* _EXERCISE BRIEF_: Lines from the line with "December 2007 (306, 1983)" to the line with "August 2013" in the entries below, and only those, must be output exactly, with both ends included.

* _INFORMATION GIVEN_:
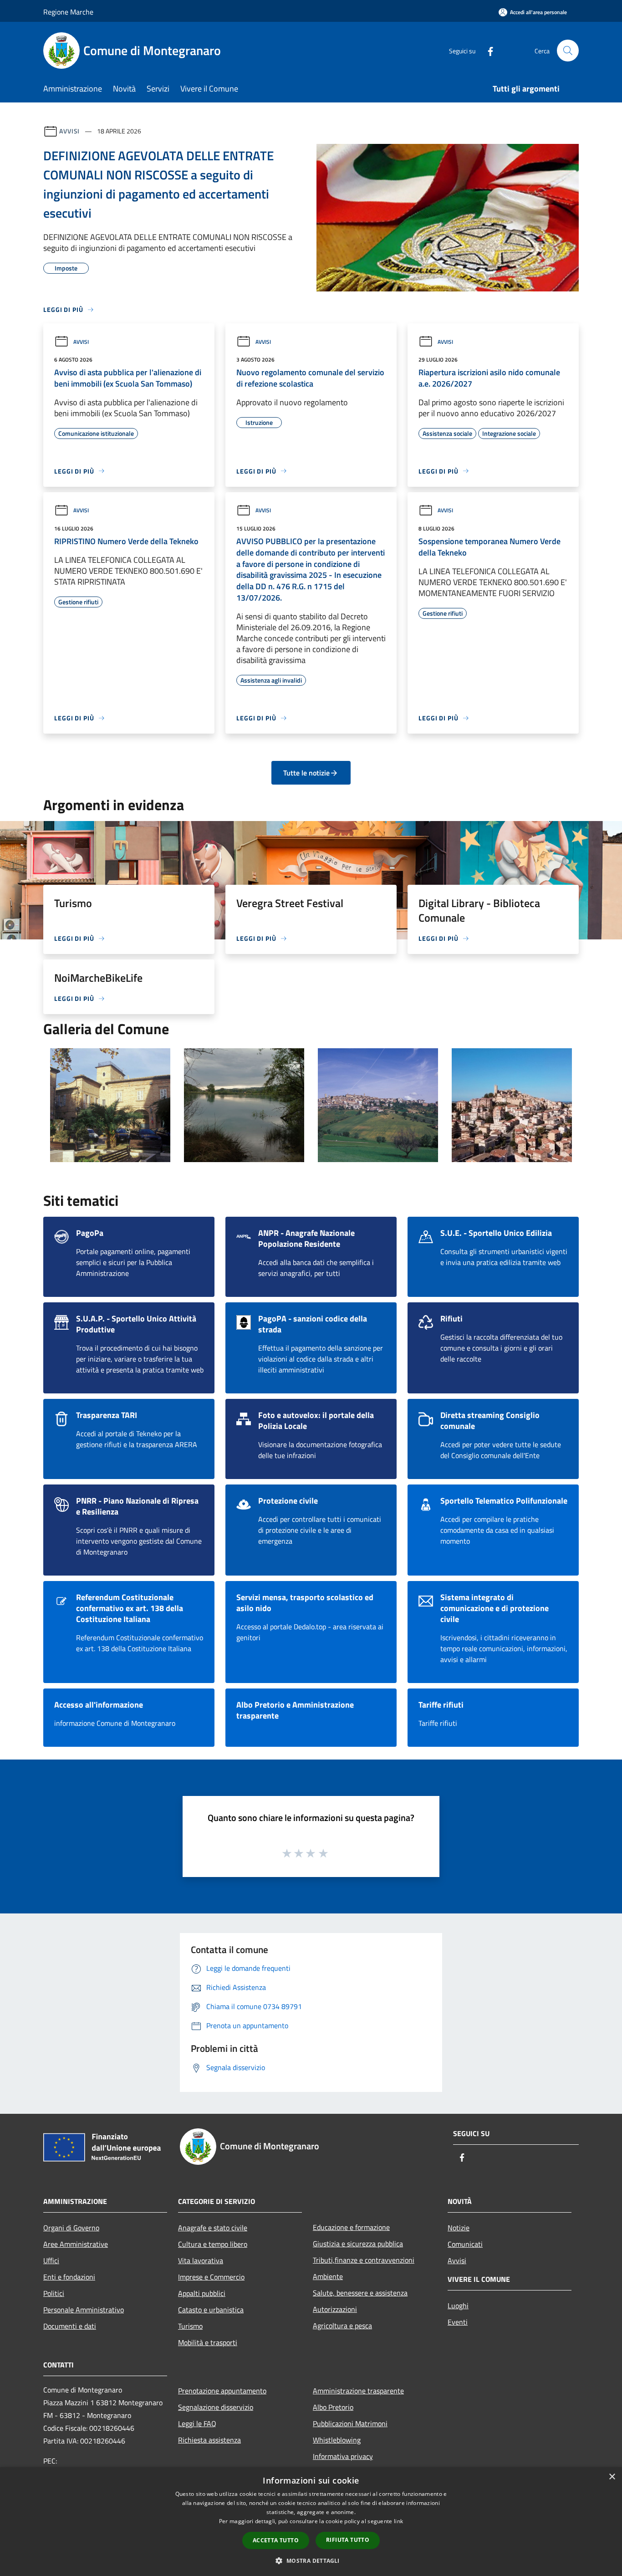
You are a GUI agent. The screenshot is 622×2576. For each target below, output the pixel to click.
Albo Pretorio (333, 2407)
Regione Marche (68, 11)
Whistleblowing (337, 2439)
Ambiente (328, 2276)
...
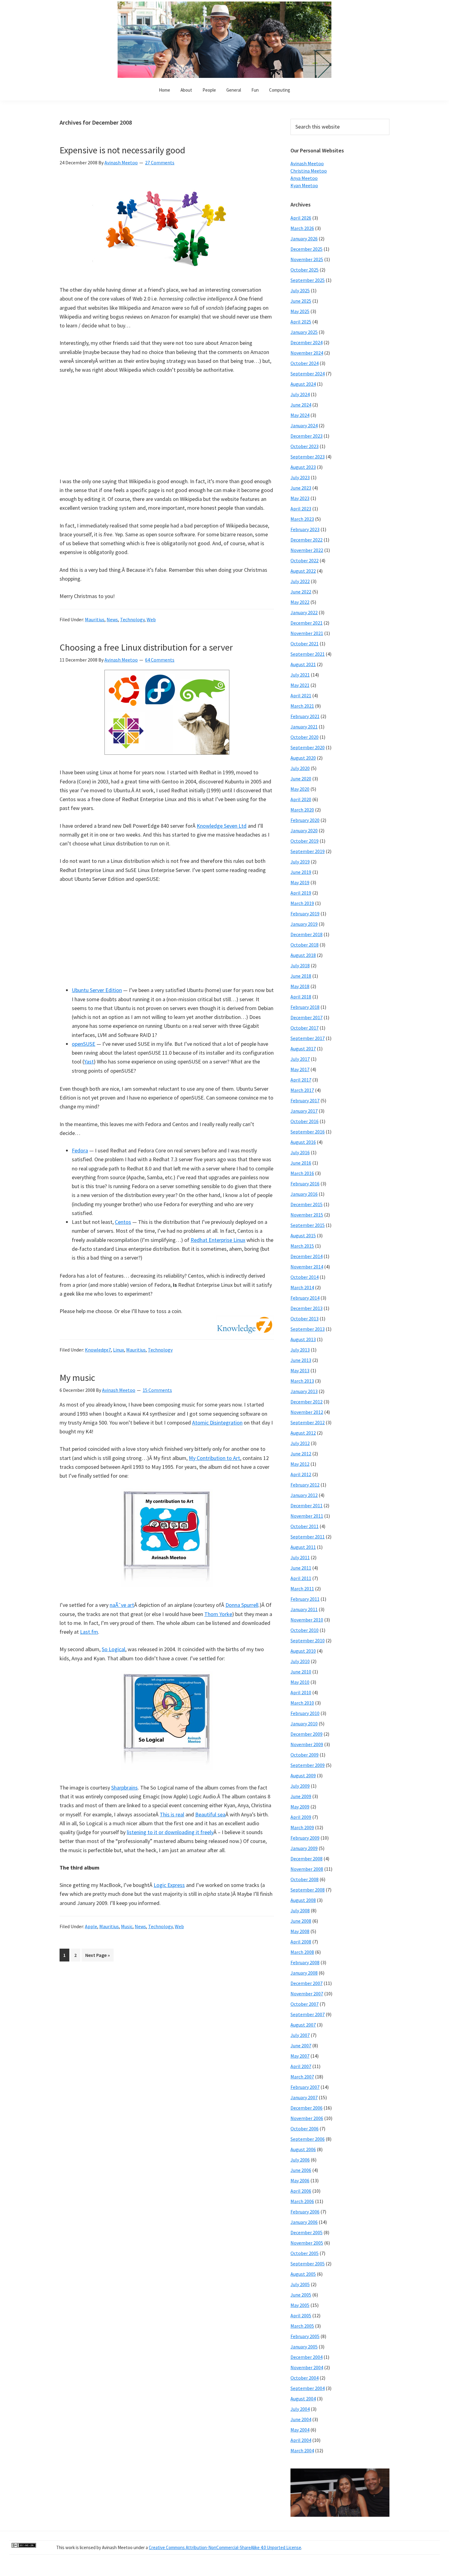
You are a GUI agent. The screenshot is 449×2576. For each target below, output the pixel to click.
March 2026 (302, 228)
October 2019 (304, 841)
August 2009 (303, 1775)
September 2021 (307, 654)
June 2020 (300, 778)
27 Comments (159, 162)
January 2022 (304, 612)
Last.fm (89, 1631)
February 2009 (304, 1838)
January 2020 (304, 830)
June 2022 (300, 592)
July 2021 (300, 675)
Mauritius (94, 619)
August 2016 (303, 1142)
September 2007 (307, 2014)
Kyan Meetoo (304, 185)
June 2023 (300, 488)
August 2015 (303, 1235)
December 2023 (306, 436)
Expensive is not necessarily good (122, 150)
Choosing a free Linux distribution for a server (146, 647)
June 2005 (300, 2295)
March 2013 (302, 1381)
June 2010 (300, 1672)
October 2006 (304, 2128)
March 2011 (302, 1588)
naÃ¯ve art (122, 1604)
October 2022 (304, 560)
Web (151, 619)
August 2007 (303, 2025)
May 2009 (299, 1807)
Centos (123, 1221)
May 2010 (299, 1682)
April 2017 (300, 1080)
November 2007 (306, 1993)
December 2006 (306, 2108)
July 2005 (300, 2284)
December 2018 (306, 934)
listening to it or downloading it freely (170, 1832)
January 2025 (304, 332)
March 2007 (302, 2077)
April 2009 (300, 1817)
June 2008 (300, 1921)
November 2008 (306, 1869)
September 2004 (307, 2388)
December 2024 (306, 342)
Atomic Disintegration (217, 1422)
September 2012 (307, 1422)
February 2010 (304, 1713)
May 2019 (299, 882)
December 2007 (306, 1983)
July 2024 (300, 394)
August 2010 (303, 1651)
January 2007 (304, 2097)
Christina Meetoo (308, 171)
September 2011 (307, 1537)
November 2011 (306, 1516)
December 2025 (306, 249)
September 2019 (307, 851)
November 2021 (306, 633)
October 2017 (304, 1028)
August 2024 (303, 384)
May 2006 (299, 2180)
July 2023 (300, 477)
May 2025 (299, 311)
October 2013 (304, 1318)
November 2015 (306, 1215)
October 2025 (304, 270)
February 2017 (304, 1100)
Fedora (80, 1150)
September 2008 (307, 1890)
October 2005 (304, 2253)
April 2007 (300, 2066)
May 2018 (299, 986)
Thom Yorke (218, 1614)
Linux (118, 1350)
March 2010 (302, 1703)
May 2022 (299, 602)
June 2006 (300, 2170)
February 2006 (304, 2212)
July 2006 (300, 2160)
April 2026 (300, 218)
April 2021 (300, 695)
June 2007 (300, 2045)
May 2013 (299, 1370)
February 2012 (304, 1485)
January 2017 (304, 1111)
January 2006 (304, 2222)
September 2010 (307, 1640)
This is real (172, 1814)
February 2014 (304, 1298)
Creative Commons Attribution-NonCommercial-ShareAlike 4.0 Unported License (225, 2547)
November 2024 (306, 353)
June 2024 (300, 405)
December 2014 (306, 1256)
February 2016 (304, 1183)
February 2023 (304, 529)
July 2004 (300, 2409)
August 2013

* _TASK RESULT_:
December 2007 (306, 1983)
July 2024 (300, 394)
August 2010 (303, 1651)
January 2007 (304, 2097)
Christina Meetoo (308, 171)
September 2011 (307, 1537)
November 2011 (306, 1516)
December 2025 (306, 249)
September 2019 (307, 851)
November 2021 (306, 633)
October 2017 (304, 1028)
August 2024 (303, 384)
May 2006 (299, 2180)
July 2023 (300, 477)
May 2025 (299, 311)
October 2013 (304, 1318)
November 2015 (306, 1215)
October 2025 (304, 270)
February 2017 (304, 1100)
Fedora (80, 1150)
September 2008 (307, 1890)
October 2005 (304, 2253)
April 2007 (300, 2066)
May 2018 (299, 986)
Thom Yorke (218, 1614)
Linux (118, 1350)
March 2010 (302, 1703)
May 2022 (299, 602)
June 2006 (300, 2170)
February 2006 (304, 2212)
July 2006 (300, 2160)
April 2026 (300, 218)
April 2021 (300, 695)
June 2007 (300, 2045)
May 2013 (299, 1370)
February 2012 (304, 1485)
January 2017 (304, 1111)
January 2006 (304, 2222)
September 2010 (307, 1640)
This is real (172, 1814)
February 2014 (304, 1298)
Creative Commons Attribution-NonCommercial-ShareAlike 4.0 Unported License (225, 2547)
November 2024 (306, 353)
June 2024 (300, 405)
December 2014 (306, 1256)
February 2016 (304, 1183)
February 2023 (304, 529)
July 2004 (300, 2409)
August 2013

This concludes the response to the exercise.